Start of Data to examine
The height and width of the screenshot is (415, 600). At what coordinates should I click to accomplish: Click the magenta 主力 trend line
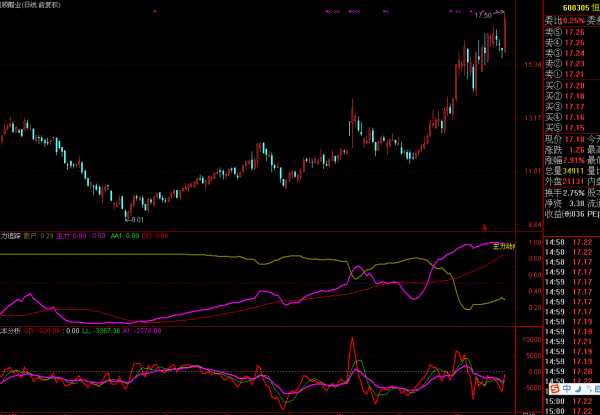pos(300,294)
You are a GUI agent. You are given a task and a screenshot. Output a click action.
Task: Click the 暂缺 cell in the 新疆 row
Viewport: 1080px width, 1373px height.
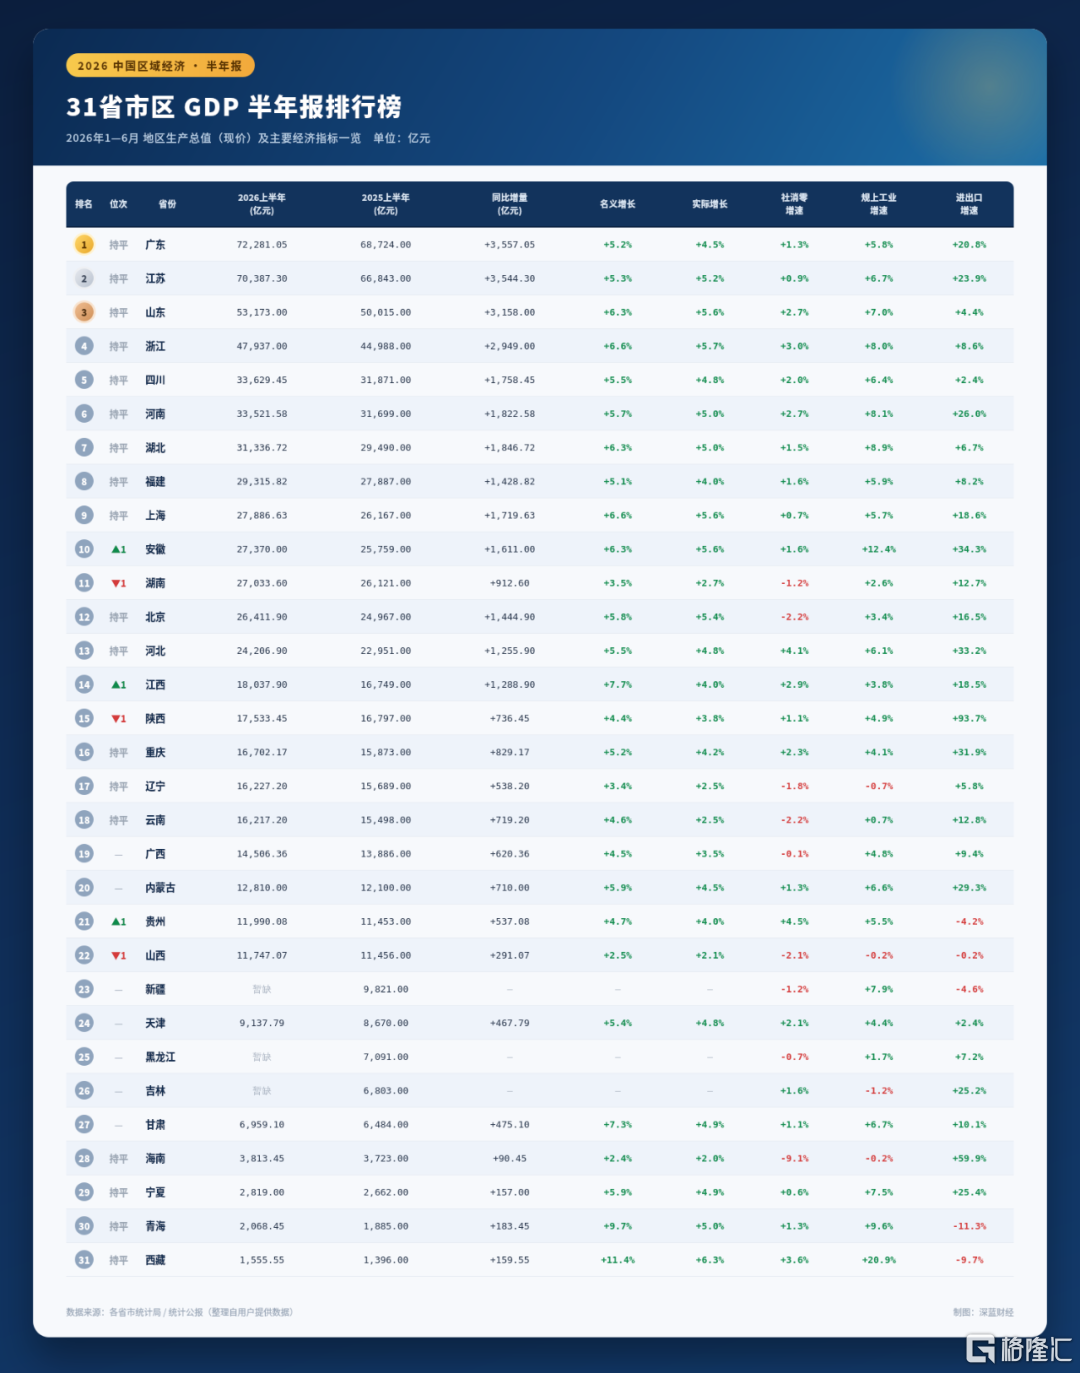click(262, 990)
End of Data to examine
§ Work request
The answer must be the lines above from the line that contains "Task: Click the 暂缺 cell in the 新疆 row" to the final line of the data, word for word, with no pictures.

§ Result of the task
Task: Click the 暂缺 cell in the 新疆 row
Viewport: 1080px width, 1373px height.
click(262, 990)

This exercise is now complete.